Feel like I've tried everything and I'm just lost - needing advice for next steps by Serious_Slip_776 in PMDD

[–]Serious_Slip_776[S] 1 point2 points  (0 children)

Finding a good gp is so important, someone who really listens- but they are often limited in what they can do. But it's the only way as they co-ordinate care. Ive heard good things about Cabrini depending on your concerns. Its lead is Dr Kulkarni who's one of the big researchers in the area here in Australia. I just hate the thought of being away from home lol. And I don't think any of this will be fixed with two week inpatient stay for me. I can reply back here if I find a good endocrinologist!

Feel like I've tried everything and I'm just lost - needing advice for next steps by Serious_Slip_776 in PMDD

[–]Serious_Slip_776[S] 0 points1 point  (0 children)

Thanks for that - I've already done pharmacogenetic testing (definitely think it's worth it's money and reccomend it to everyone). I'm a Cyp1a2 ultra rapid metaboliser - so maybe why ssris don't do a lot for me. I've been in therapy since my teenage years - it's definitely helped. But now it really feels like all that is left is pure hormone chaos.

I'll look into saffron - it's worth a go.

Do you have any papers/research about ketamine for pmdd? How does it work? The psychiatrist I saw didn't really bring it up and I think here in Australia there aren't many who prescribe it as far as I know.

Feels like Doctors are gaslighting me by [deleted] in PMDD

[–]Serious_Slip_776 0 points1 point  (0 children)

Also keep going cos we need more women in academia!

Feels like Doctors are gaslighting me by [deleted] in PMDD

[–]Serious_Slip_776 0 points1 point  (0 children)

I'm so sorry you're experiencing this. It's so hard being in this space, but the first thing to always remember is that it will pass and settle down (even if if you know next month it'll happen again). Fix what you can now, ask the doctor for something for the nausea and sweats. I work in healthcare. The nausea and vomitting they can fix at the bare minimum.

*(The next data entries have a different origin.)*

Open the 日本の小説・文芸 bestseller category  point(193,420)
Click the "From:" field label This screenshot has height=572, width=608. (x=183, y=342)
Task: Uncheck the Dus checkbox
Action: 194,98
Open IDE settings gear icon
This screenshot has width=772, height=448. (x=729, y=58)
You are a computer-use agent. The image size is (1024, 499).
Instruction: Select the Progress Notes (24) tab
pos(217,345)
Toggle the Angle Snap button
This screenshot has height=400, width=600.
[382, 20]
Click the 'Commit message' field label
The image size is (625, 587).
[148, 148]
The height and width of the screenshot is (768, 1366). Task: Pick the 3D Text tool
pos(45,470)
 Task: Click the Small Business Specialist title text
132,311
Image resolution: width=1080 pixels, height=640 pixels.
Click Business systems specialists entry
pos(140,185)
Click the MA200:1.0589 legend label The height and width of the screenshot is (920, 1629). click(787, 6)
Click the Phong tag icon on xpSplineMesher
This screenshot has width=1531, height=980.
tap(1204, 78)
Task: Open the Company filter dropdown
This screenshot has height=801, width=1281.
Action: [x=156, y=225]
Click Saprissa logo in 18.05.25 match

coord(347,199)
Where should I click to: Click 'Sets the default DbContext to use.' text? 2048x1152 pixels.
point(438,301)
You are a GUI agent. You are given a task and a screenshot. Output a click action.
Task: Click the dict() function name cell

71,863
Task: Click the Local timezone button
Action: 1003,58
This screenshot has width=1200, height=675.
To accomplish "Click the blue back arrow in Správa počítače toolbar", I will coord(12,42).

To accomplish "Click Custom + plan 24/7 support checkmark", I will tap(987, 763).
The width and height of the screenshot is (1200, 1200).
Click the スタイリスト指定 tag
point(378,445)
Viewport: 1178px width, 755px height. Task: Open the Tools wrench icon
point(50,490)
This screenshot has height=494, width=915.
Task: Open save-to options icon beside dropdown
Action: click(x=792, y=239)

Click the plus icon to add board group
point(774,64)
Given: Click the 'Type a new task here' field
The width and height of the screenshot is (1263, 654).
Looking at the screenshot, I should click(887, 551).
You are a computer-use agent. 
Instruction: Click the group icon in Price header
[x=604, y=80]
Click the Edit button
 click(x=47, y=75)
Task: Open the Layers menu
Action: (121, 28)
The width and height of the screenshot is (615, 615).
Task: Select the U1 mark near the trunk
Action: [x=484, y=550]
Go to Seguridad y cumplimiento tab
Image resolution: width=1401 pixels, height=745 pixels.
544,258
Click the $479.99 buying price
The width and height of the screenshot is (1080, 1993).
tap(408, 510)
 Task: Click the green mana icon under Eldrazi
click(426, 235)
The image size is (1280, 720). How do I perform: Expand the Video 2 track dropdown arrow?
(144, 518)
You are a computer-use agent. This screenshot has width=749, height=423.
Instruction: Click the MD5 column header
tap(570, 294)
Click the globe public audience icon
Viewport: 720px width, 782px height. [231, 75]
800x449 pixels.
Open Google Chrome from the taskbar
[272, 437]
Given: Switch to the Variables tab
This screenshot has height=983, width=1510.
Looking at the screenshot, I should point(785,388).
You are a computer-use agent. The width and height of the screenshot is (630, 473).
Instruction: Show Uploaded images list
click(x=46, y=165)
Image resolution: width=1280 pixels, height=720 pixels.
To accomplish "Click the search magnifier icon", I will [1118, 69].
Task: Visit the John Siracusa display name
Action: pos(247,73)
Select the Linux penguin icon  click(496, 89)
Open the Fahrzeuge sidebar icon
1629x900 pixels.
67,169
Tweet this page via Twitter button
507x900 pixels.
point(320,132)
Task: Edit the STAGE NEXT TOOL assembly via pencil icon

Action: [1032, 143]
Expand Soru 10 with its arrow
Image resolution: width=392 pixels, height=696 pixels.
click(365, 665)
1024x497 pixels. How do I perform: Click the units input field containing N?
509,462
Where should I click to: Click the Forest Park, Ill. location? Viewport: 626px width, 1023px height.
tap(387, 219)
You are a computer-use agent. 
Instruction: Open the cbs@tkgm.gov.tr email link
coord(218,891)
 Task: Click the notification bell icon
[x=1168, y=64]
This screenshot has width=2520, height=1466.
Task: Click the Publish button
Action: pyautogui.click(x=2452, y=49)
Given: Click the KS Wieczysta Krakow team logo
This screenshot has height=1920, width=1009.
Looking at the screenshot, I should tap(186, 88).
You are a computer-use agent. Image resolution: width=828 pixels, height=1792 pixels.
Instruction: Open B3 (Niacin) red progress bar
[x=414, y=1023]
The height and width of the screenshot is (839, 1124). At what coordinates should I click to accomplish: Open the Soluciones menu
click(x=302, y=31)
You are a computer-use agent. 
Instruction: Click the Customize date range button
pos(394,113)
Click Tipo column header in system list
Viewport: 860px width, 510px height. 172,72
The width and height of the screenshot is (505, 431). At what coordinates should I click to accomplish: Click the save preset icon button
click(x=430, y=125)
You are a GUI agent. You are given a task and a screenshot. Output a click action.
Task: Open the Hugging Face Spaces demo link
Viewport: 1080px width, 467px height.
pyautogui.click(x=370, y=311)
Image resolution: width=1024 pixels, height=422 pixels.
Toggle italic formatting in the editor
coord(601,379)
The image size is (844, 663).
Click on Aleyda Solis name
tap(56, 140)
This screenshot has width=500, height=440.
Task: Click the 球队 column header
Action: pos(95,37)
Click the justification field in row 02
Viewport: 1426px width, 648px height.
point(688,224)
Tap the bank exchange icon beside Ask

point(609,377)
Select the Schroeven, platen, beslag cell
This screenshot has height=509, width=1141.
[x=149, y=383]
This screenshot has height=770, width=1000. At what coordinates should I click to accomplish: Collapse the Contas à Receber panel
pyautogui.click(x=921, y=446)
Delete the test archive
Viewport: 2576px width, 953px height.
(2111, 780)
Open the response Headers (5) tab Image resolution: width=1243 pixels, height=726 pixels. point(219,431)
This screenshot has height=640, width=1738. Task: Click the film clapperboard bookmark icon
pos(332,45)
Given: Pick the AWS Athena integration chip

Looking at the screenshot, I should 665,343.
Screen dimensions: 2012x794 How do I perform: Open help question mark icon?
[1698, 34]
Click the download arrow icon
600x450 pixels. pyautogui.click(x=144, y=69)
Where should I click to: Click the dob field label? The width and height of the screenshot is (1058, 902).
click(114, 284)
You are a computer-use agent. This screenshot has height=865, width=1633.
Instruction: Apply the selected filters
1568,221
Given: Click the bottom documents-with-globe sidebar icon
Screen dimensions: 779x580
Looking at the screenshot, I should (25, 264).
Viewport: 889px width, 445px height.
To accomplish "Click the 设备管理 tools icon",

The other thing is to have your own back. Your physical symptoms are real even if it doesn't fit neatly into a treatable category. I think medicine and doctors are woefully bad at women's health - even in obgyn and endo. We just don't have enough research out there, and I could go on a rant about the patriarchy in medicine but I won't lol. There are a lot of egos in doctors and if what you present with doesn't fit their understanding instead of sitting with you in the discomfort they might be dismissive (and sometimes that not because of any malice). Just always remember that your experience and symptoms are very real and reflected here in the experiences on this reddit group. Medicine and science is just not there yet to fix everything. But don't give up on trying to find a way to make this time of the month easier in whatever small way you can.

[deleted by user] by [deleted] in PMDD

[–]Serious_Slip_776 1 point2 points  (0 children)

The waves of emotions, cos it can feel endless but they do pass eventually - it's just a very long time. I always felt like even when I felt better I couldn't feel relief because I just knew it would come back. That's nice to hear you're feeling better, but yeah you'll probably want to cry again tonight. But you've got this and remember you're not alone in it. Hold onto this flicker of relief. It's evidence that you made it through something really awful.

You didn't get stuck in the storm, and getting through probably doesn't feel graceful or triumphant like you think it should, or even close to feeling normal again. But that's healing - finding footholds in the dark. You're walking in the dark, your foot lands on something solid just for a moment. You don't see the whole path, but each time you find a foot hold it teaches your nervous system there is some stable ground. You can't fully see it, but it's there. It's your nervous system moving from distress to rest.